## EXERCISE REQUIREMENTS
Return everything from the line containing "Screen dimensions: 1027x551" down to the line containing "pyautogui.click(x=482, y=479)", copying each line exactly.

## MATERIAL SHOWN
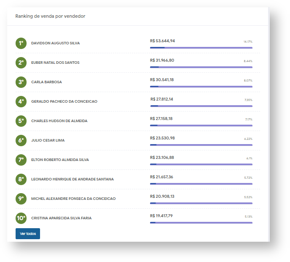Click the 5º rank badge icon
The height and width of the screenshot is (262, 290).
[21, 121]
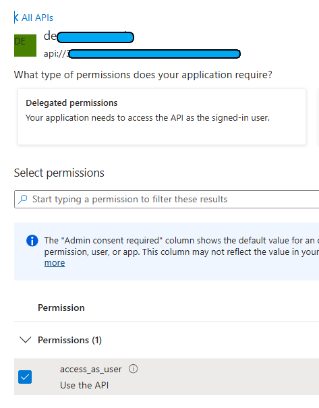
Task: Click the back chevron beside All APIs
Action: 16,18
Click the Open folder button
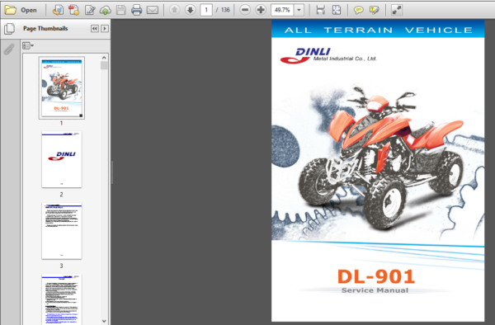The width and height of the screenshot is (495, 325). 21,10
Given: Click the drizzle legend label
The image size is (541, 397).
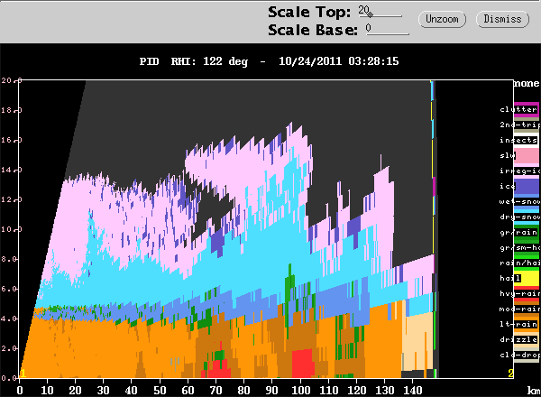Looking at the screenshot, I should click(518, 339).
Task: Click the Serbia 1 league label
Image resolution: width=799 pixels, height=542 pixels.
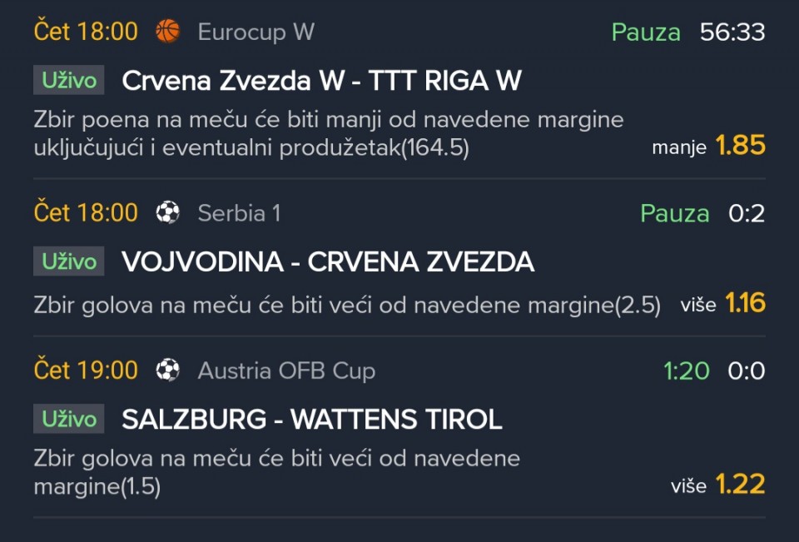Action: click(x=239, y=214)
--
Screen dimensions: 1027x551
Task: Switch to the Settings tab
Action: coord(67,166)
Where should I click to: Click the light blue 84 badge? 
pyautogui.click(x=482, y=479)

## ANSWER TO THIS TASK
Screen dimensions: 1027x551
Task: Switch to the Settings tab
Action: coord(67,166)
Where should I click to: Click the light blue 84 badge? 
pyautogui.click(x=482, y=479)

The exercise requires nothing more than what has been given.